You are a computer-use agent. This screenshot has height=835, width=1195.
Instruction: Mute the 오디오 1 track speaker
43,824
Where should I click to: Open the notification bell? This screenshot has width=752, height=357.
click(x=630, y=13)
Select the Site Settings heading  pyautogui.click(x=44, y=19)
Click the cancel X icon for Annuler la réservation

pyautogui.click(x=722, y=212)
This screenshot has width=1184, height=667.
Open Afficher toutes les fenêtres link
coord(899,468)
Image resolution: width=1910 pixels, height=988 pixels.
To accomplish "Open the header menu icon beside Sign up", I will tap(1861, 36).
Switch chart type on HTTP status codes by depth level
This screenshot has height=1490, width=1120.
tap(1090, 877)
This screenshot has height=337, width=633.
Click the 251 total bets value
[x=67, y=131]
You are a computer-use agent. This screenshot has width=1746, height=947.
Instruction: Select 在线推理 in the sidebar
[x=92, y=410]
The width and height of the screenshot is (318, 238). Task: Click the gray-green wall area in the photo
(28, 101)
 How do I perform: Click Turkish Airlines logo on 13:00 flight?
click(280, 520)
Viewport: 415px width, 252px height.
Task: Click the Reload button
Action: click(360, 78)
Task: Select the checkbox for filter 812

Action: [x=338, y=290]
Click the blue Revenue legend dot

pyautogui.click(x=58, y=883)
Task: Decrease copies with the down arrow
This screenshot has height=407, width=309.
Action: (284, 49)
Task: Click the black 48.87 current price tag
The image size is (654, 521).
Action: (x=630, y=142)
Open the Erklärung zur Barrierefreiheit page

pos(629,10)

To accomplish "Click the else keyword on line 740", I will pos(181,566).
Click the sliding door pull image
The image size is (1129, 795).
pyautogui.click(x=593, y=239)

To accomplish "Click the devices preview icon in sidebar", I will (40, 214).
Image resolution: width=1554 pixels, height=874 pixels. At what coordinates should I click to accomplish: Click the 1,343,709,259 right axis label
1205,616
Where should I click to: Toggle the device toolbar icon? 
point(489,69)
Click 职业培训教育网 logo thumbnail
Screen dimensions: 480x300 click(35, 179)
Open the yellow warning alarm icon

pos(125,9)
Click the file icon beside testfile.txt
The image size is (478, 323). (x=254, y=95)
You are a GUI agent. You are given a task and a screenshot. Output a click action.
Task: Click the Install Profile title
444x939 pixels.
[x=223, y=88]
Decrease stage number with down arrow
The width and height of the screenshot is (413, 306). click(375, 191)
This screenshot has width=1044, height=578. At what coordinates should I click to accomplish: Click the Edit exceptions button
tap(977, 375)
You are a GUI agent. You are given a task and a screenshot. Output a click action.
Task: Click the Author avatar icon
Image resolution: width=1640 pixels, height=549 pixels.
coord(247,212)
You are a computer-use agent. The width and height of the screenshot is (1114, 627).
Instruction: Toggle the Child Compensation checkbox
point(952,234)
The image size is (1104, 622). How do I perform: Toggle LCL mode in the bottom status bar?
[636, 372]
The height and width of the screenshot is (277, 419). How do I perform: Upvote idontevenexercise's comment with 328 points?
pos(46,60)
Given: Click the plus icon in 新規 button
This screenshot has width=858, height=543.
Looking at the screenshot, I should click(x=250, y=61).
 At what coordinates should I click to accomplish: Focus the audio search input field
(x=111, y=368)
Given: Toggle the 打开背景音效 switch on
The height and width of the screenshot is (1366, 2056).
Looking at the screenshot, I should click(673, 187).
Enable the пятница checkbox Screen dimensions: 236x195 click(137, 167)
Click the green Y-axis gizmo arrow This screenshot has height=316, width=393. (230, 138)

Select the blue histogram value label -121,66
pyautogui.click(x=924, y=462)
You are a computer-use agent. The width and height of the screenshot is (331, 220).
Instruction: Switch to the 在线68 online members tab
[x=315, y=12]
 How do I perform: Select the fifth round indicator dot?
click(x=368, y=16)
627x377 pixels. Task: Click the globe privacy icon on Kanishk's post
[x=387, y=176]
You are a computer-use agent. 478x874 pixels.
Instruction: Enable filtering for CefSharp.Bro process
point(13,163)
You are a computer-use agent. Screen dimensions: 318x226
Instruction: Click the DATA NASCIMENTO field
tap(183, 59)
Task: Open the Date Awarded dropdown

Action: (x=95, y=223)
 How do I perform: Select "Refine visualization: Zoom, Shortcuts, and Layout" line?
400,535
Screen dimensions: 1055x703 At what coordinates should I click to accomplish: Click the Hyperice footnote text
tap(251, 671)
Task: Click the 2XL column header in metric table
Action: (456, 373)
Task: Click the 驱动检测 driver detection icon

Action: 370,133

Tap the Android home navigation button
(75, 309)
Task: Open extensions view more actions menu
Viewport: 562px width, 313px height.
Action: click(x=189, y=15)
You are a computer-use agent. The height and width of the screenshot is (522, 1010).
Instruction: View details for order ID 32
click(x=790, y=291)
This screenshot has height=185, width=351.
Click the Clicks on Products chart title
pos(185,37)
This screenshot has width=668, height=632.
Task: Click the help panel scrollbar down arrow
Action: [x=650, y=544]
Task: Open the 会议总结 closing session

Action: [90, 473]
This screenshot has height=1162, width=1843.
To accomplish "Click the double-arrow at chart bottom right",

Task to complete.
Copy all of the entries above word for word, leaving out nothing.

Expected answer.
You are a computer-use agent. This screenshot has height=835, width=1195.
Instruction: Mute the 오디오 1 track speaker
43,824
Where should I click to: Open the notification bell? This screenshot has width=752, height=357.
click(x=630, y=13)
Select the Site Settings heading  pyautogui.click(x=44, y=19)
Click the cancel X icon for Annuler la réservation

pyautogui.click(x=722, y=212)
This screenshot has width=1184, height=667.
Open Afficher toutes les fenêtres link
coord(899,468)
Image resolution: width=1910 pixels, height=988 pixels.
To accomplish "Open the header menu icon beside Sign up", I will tap(1861, 36).
Switch chart type on HTTP status codes by depth level
This screenshot has height=1490, width=1120.
tap(1090, 877)
This screenshot has height=337, width=633.
Click the 251 total bets value
[x=67, y=131]
You are a computer-use agent. This screenshot has width=1746, height=947.
Instruction: Select 在线推理 in the sidebar
[x=92, y=410]
The width and height of the screenshot is (318, 238). Task: Click the gray-green wall area in the photo
(28, 101)
 How do I perform: Click Turkish Airlines logo on 13:00 flight?
click(280, 520)
Viewport: 415px width, 252px height.
Task: Click the Reload button
Action: click(360, 78)
Task: Select the checkbox for filter 812

Action: [x=338, y=290]
Click the blue Revenue legend dot

pyautogui.click(x=58, y=883)
Task: Decrease copies with the down arrow
This screenshot has height=407, width=309.
Action: (284, 49)
Task: Click the black 48.87 current price tag
The image size is (654, 521).
Action: (x=630, y=142)
Open the Erklärung zur Barrierefreiheit page

pos(629,10)

To accomplish "Click the else keyword on line 740", I will pos(181,566).
Click the sliding door pull image
The image size is (1129, 795).
pyautogui.click(x=593, y=239)

To accomplish "Click the devices preview icon in sidebar", I will (40, 214).
Image resolution: width=1554 pixels, height=874 pixels. At what coordinates should I click to accomplish: Click the 1,343,709,259 right axis label
1205,616
Where should I click to: Toggle the device toolbar icon? 
point(489,69)
Click 职业培训教育网 logo thumbnail
Screen dimensions: 480x300 click(35, 179)
Open the yellow warning alarm icon

pos(125,9)
Click the file icon beside testfile.txt
The image size is (478, 323). (x=254, y=95)
You are a GUI agent. You are given a task and a screenshot. Output a click action.
Task: Click the Install Profile title
444x939 pixels.
[x=223, y=88]
Decrease stage number with down arrow
The width and height of the screenshot is (413, 306). click(375, 191)
This screenshot has width=1044, height=578. At what coordinates should I click to accomplish: Click the Edit exceptions button
tap(977, 375)
You are a GUI agent. You are given a task and a screenshot. Output a click action.
Task: Click the Author avatar icon
Image resolution: width=1640 pixels, height=549 pixels.
coord(247,212)
You are a computer-use agent. The width and height of the screenshot is (1114, 627).
Instruction: Toggle the Child Compensation checkbox
point(952,234)
The image size is (1104, 622). How do I perform: Toggle LCL mode in the bottom status bar?
[636, 372]
The height and width of the screenshot is (277, 419). How do I perform: Upvote idontevenexercise's comment with 328 points?
pos(46,60)
Given: Click the plus icon in 新規 button
This screenshot has width=858, height=543.
Looking at the screenshot, I should click(x=250, y=61).
 At what coordinates should I click to accomplish: Focus the audio search input field
(x=111, y=368)
Given: Toggle the 打开背景音效 switch on
The height and width of the screenshot is (1366, 2056).
Looking at the screenshot, I should click(673, 187).
Enable the пятница checkbox Screen dimensions: 236x195 click(137, 167)
Click the green Y-axis gizmo arrow This screenshot has height=316, width=393. (230, 138)

Select the blue histogram value label -121,66
pyautogui.click(x=924, y=462)
You are a computer-use agent. The width and height of the screenshot is (331, 220).
Instruction: Switch to the 在线68 online members tab
[x=315, y=12]
 How do I perform: Select the fifth round indicator dot?
click(x=368, y=16)
627x377 pixels. Task: Click the globe privacy icon on Kanishk's post
[x=387, y=176]
You are a computer-use agent. 478x874 pixels.
Instruction: Enable filtering for CefSharp.Bro process
point(13,163)
You are a computer-use agent. Screen dimensions: 318x226
Instruction: Click the DATA NASCIMENTO field
tap(183, 59)
Task: Open the Date Awarded dropdown

Action: (x=95, y=223)
 How do I perform: Select "Refine visualization: Zoom, Shortcuts, and Layout" line?
400,535
Screen dimensions: 1055x703 At what coordinates should I click to accomplish: Click the Hyperice footnote text
tap(251, 671)
Task: Click the 2XL column header in metric table
Action: (456, 373)
Task: Click the 驱动检测 driver detection icon

Action: 370,133

Tap the Android home navigation button
(75, 309)
Task: Open extensions view more actions menu
Viewport: 562px width, 313px height.
Action: click(x=189, y=15)
You are a computer-use agent. The height and width of the screenshot is (522, 1010).
Instruction: View details for order ID 32
click(x=790, y=291)
This screenshot has height=185, width=351.
Click the Clicks on Products chart title
pos(185,37)
This screenshot has width=668, height=632.
Task: Click the help panel scrollbar down arrow
Action: [x=650, y=544]
Task: Open the 会议总结 closing session

Action: [90, 473]
This screenshot has height=1162, width=1843.
To accomplish "Click the double-arrow at chart bottom right",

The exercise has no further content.